Part Two, Chapter Fourteen

    14


    In Karellon, far beneath the Imperial palace, something was finally happening. High nobles, court functionaries and servants… even the Prince Ascendant, Korvin, and His Majesty''s honor guard… all had withdrawn to the summer palace. Only Sherazedan remained behind with the Emperor, to defend and assist, or to manage disaster.


    The Prince Attendant and Princess Imperial were away in the north, on a mission of vital diplomatic importance, it had been hinted. At any rate, far from Karellon in the time of Hatching.


    Down in the lair, that convulsing gold egg had developed a seam that ran from its broad, stable base to its gently pointed top. There were many small, toothy bumps on the seam, resembling the jagged plates of a dragon''s back. Meanwhile, Vernax had faded almost to nothing. It was a figure of moonlight and mist now, its main substance pulled into the restless egg.


    The ghost-dragon laid its head upon His Imperial Majesty''s shoulder, just a whisper of breath stirring the Emperor''s long, dark hair.


    "I am sorry," said Vernax, more in his mind than aloud. "For what is to come, please forgive me, my friend."

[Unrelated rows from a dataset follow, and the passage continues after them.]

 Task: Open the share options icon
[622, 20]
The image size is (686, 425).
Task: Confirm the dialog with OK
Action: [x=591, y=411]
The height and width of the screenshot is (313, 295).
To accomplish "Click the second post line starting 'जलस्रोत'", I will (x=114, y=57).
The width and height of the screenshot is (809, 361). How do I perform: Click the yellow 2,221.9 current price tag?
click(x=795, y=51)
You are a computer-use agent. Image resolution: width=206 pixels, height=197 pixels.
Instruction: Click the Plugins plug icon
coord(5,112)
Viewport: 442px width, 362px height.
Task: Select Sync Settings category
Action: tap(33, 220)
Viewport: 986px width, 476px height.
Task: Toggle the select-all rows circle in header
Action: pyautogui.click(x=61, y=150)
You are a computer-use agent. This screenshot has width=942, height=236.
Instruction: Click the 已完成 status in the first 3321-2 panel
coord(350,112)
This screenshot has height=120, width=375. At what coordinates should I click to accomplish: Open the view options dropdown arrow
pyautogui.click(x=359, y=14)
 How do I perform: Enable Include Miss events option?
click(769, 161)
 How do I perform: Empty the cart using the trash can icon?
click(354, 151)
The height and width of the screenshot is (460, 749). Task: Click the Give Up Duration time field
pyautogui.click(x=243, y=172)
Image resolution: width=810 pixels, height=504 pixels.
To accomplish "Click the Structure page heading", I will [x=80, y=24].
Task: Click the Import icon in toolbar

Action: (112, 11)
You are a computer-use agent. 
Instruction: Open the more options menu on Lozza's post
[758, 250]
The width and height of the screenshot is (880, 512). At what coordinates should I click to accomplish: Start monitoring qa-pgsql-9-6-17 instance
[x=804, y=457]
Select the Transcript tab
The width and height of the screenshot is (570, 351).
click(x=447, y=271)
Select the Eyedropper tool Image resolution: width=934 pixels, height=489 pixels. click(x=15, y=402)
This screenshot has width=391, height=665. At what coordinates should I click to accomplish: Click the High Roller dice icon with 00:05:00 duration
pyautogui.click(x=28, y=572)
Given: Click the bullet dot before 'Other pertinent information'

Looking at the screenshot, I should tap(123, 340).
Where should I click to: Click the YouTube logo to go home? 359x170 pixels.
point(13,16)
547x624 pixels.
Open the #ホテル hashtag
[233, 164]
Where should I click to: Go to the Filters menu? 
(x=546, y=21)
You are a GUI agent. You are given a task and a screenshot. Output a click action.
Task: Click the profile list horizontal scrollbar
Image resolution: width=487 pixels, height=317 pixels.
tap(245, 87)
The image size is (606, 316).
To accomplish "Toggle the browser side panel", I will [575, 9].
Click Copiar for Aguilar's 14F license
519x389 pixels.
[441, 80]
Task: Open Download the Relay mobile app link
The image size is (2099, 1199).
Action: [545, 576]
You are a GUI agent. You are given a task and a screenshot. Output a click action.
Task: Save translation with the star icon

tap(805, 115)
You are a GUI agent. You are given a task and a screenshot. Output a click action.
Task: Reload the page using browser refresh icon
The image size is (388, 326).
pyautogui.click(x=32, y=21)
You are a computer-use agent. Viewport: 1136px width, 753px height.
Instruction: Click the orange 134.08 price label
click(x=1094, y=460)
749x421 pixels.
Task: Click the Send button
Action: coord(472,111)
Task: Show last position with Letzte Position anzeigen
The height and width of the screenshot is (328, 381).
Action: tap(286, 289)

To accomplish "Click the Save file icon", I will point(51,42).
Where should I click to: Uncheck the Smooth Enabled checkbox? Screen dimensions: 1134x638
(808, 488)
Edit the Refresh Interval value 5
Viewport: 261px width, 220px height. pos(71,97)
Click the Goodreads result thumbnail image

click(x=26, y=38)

    Aldarion reached up to scratch an eye ridge and smooth a long jaw that were now more fond memory than solid fact.


    "I have one more good fight left in me," he said to his companion. "And, with your blessing, the power to tame and befriend you again. If not… then you''ll find someone better, and you won''t even remember me."


    "Gods forbid it," murmured Sherazedan, who was standing at the outer entrance to the lair, a more-or-less safe distance away. The city spread out behind him like a misty blue quilt. If the newly hatched dragon escaped His Imperial Majesty''s control and slew him, only the wizard would stand between it and the crowded metropolis. Between it and a bloody, fiery rampage.


    "We choose our moment," said Vernax, in a whisper that only Aldarion heard. "Let it be now. I grow weary. Take, my friend, and be strong enough for us both."


    The dragon''s last life force and manna flowed into the Emperor like a bright golden blessing, plunging the lair into sudden darkness.


    WHUMP!


    A blast wave of heat and air rocketed outward. Sherazedan cursed, struck a diamond-white mage light at the end of his staff, and summoned power. It was happening.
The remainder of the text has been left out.